Generation of multimillion-sequence 16S rRNA gene libraries from complex microbial communities by assembling paired-end illumina reads

Andrea K Bartram, Michael D J Lynch, Jennifer C Stearns, Gabriel Moreno-Hagelsieb, Josh D Neufeld, Andrea K Bartram, Michael D J Lynch, Jennifer C Stearns, Gabriel Moreno-Hagelsieb, Josh D Neufeld

Abstract

Microbial communities host unparalleled taxonomic diversity. Adequate characterization of environmental and host-associated samples remains a challenge for microbiologists, despite the advent of 16S rRNA gene sequencing. In order to increase the depth of sampling for diverse bacterial communities, we developed a method for sequencing and assembling millions of paired-end reads from the 16S rRNA gene (spanning the V3 region; ∼200 nucleotides) by using an Illumina genome analyzer. To confirm reproducibility and to identify a suitable computational pipeline for data analysis, sequence libraries were prepared in duplicate for both a defined mixture of DNAs from known cultured bacterial isolates (>1 million postassembly sequences) and an Arctic tundra soil sample (>6 million postassembly sequences).
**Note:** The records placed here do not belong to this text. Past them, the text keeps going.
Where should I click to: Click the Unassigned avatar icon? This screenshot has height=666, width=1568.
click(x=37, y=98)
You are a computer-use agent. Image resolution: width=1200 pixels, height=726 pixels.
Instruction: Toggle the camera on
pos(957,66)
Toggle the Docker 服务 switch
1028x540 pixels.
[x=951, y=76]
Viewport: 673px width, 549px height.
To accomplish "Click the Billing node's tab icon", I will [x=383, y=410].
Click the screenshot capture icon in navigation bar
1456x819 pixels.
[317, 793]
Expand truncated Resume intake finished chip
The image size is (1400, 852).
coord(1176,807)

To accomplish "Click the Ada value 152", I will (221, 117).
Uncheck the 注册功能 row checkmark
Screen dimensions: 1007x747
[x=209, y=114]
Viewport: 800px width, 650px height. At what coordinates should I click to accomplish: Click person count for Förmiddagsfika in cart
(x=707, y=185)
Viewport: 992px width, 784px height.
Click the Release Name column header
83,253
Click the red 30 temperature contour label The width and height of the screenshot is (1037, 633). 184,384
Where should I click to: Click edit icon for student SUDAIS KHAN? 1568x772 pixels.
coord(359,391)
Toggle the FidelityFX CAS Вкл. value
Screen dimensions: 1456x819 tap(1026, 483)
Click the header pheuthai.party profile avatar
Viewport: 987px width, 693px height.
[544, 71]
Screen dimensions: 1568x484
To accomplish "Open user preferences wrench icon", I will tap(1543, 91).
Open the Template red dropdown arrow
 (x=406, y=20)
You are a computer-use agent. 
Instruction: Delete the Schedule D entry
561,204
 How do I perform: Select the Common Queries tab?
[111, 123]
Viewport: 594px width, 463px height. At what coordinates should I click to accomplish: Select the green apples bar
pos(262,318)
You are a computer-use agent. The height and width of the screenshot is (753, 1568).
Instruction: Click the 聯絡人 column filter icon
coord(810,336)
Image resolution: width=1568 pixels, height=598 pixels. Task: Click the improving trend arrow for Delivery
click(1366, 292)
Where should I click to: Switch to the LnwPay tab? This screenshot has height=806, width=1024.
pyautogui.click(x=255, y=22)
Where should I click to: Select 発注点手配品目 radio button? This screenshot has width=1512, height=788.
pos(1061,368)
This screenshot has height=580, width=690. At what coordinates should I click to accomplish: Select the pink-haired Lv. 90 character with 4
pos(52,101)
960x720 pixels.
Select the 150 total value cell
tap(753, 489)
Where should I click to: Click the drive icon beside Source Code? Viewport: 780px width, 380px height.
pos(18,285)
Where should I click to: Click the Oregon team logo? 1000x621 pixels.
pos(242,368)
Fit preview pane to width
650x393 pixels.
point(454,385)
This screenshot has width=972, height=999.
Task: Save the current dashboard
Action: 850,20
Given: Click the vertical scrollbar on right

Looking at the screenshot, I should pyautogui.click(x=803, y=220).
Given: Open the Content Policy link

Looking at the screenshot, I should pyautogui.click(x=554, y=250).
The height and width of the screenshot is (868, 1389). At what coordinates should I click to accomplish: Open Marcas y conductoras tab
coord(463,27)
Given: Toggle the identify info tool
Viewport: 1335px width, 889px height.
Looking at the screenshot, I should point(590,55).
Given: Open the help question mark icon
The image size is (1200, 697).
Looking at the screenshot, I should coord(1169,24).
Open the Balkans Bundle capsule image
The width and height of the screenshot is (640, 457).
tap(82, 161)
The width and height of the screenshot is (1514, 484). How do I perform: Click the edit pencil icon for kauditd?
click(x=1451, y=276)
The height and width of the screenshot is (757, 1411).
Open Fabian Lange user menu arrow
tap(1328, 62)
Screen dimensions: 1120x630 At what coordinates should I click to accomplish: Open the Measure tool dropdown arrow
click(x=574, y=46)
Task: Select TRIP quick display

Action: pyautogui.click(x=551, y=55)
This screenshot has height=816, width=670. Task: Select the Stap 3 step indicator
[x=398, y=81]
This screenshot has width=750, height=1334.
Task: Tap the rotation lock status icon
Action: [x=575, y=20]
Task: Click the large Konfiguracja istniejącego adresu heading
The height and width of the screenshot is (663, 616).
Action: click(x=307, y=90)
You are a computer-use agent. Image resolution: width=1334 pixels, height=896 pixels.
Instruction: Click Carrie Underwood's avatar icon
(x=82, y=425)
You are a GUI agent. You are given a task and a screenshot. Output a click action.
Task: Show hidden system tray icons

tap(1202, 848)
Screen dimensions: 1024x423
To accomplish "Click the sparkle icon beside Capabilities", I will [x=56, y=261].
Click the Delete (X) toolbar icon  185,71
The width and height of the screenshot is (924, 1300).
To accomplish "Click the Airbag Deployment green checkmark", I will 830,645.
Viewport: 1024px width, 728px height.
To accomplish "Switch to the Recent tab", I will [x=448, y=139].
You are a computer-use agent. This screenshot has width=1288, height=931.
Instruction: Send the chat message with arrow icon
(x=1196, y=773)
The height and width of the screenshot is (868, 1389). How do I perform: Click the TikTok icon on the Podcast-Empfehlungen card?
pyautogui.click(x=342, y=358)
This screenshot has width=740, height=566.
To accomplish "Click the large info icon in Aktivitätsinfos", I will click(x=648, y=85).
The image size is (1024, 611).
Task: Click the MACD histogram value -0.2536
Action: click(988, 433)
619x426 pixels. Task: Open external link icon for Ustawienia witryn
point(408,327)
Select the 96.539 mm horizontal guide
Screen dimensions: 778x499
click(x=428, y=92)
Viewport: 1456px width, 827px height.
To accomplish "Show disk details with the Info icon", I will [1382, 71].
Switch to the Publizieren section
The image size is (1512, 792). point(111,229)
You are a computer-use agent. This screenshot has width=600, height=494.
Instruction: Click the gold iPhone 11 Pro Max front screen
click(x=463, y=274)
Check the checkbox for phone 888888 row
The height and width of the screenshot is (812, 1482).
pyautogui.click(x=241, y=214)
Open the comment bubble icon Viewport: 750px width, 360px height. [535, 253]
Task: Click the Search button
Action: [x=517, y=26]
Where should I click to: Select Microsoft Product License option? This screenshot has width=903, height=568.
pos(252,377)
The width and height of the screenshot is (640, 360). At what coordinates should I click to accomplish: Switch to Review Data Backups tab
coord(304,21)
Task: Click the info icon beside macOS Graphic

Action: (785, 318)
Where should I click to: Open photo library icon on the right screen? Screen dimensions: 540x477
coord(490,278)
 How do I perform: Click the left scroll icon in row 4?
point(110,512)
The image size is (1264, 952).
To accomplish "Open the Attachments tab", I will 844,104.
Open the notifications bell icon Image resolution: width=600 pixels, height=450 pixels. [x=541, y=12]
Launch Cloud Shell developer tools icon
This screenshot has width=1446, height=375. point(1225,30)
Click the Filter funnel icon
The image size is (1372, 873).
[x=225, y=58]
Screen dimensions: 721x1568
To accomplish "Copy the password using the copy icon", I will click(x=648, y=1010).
The Illumina 16S rRNA gene libraries represent a substantial increase in number of sequences over all extant next-generation sequencing approaches (e.g., 454 pyrosequencing), while the assembly of paired-end 125-base reads offers a methodological advantage by incorporating an initial quality control step for each 16S rRNA gene sequence. This method incorporates indexed primers to enable the characterization of multiple microbial communities in a single flow cell lane, may be modified readily to target other variable regions or genes, and demonstrates unprecedented and economical access to DNAs from organisms that exist at low relative abundances.

Figures

Fig. 1.
Fig. 1.
Overview of the Illumina 16S rRNA gene sequencing method and generated library data. (A) The schema indicates a PCR (20 cycles) and gel purification of ∼330-base PCR products, including the conserved 16S rRNA gene primer-binding region. (B) Informatics pipeline for generating clusters and taxonomic affiliations. (C) Resulting taxonomic affiliations for the replicate control libraries (C1 and C2) and the Sanger sequencing-based library (CL). (D) Taxonomic affiliations for the Alert tundra duplicate libraries (AT1 and AT2) and the Sanger sequencing-based library (ATS).
Fig. 2.
Fig. 2.
Quality (Q) scores for all 125-base sequence reads. The Q score is an integer mapping of P, the probability that the corresponding base call is incorrect, with higher Q scores indicating lower error rates. The magnitude of sequence overlap for each assembled read was characterized, and the mean () and standard deviation (±σ) were plotted relative to sequence length. The region of potential read overlap as presented does not explicitly calculate the additive Q score at each position, as the range of overlap varied due to the large range of V3 lengths.
Fig. 3.
Fig. 3.
Rank-abundance curves for duplicate control libraries (A) and Alert Arctic tundra libraries (B). The data shown are the raw data and also the data clustered using CD-HIT at a cutoff of 97%. Note that the Alert Illumina library was considered as separate replicates (AT1 and AT2) and also as a composite library (ATCL), which represents the combined replicates.
Fig. 4.
Fig. 4.
Effect of library size on phylotype coverage. Randomly subsampled libraries were drawn in triplicate from combined AT libraries and used to calculate Good's coverage estimates. Averages for triplicates were plotted with standard deviations.
Fig. 5.
Fig. 5.
Taxonomic affiliations at the levels of phylum, class, and order for consecutive abundance ranks of sequence data clustered at 97% with CD-HIT. Predominant taxa are represented in the bottom row, and singletons are at the top for each taxonomic level. Full details of RDP affiliations are summarized in Tables S3, S4, and S5 in the supplemental material.